Course Meeting Times

Lectures: 1 session / week, 3 hours / session

Course Description and Objectives

During the last fifteen years, nations across the globe embarked on a historic transformation away from centrally planned economies to market-oriented ones. However, in the common pursuit for economic growth, these transition countries implemented widely different reform strategies with mixed results. With over a decade of empirical evidence now available, this new course examines this phenomenon that has pushed the discourse in a number of disciplines, requiring us to reconsider fundamental issues such as:

  • the proper relationship between business, government, and the public interest
  • the possible synergies and tensions between economic growth and equity
  • how economic transition has reshaped cities

The premise of the course is that the core issue in transition involves institution-building and re-building in different contexts. Each week this seminar invites leading scholars and practitioners of transition economies in Eastern Europe, CIS, and Asia to present their findings and experience and provide material for our debate and inquiry.

Course Format

This course’s format is unusual in that it incorporates the Department of Urban Studies and Planning’s SPURS luncheon seminar series which has been organized by the course professor. The first half of each class session will meet for the guest lecture that is open to the public. After a short ten-minute break, course participants will re-convene at 2pm for further lecture and discussion.

Course Text

The great advantage of this format is that the course readings will highlight the publications of the guest presenters allowing students to directly engage with the authors and those involved in the process of economic transition.

The course readings will be posted on the class Web site and passed out in class sessions.

Assignments and Grading

Students have several options. If you would like to take the course pass/fail, you can submit the weekly written responses to the reading and be an active participant in the class discussions.

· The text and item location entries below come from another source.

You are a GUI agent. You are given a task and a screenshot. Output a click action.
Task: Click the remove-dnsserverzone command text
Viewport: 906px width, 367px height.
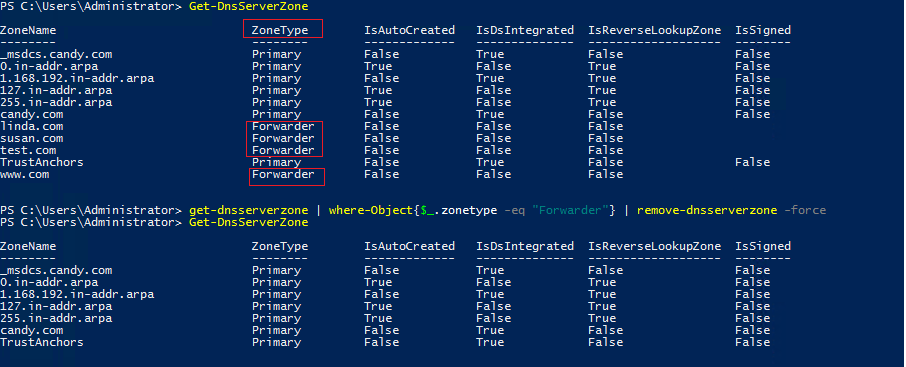point(707,210)
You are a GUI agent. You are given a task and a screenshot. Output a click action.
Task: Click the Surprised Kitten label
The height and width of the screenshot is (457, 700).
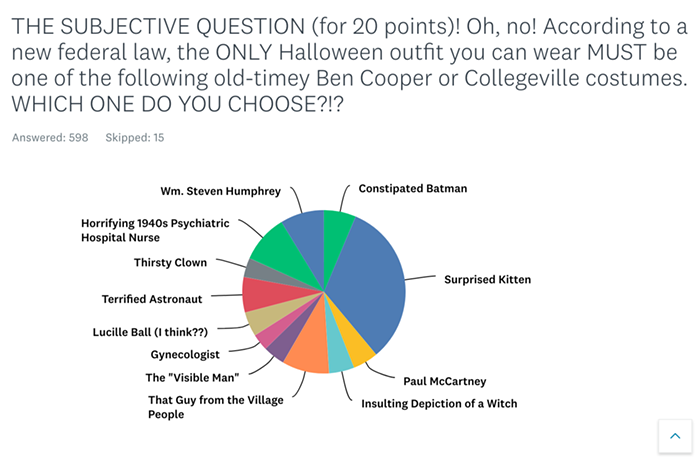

All reading responses are due on Friday before class meets. Late submissions will be graded with a penalty.

If you would like to take this course for a grade, you will also need to submit a final paper.

The assignments are graded with the following weights:

Eleven, One-Page Reading Responses 60% Graded on a scale of 1-20
Final Paper 40% Letter Graded

One-Page Reading Responses

In an effort to engage with the guest speakers and to promote lively classroom discussion, students will submit one page responses to the assigned reading. In these written assignments it will be impossible to summarize all the reading. Rather, the student should write a response to each class session’s discussion questions listed in the course syllabus. Students should also bring additional questions that came to mind while doing the reading to share with the class.

Final Paper

The intent of the final paper is to be interesting and educational for the student (not to mention the professor!). While other options are possible after consultation with the professor, the student may pick one of the following two options:

  1. A Report on one Transition Country’s Path of Transition
  • Outline the country-specific pre-transition history and conditions.
  • Outline and discuss the transition path taken by this country in terms of political
    reforms, pacing, phasing, privatization, and other economic reforms as well as macro-economic and international factors that impacted the country’s transition.
  • Assemble, present, and discuss as much empirical evidence of the transition experience as you can. You may want to focus on key economic sectors but justify your selection.

2) A Final Paper on a Specific Urban Planning Problem in the Context of Transition Countries

These can include housing provision, infrastructure and transportation development, employment, environment, historic preservation, or many other topics. Discussing why the transition poses unique challenges to the selected planning issue and then discuss the issue by comparing how two different transition countries managed it.

The proposed final paper topic must be submitted by Lecture #4 and approved after Lecture #5. The final paper is due Lecture #11.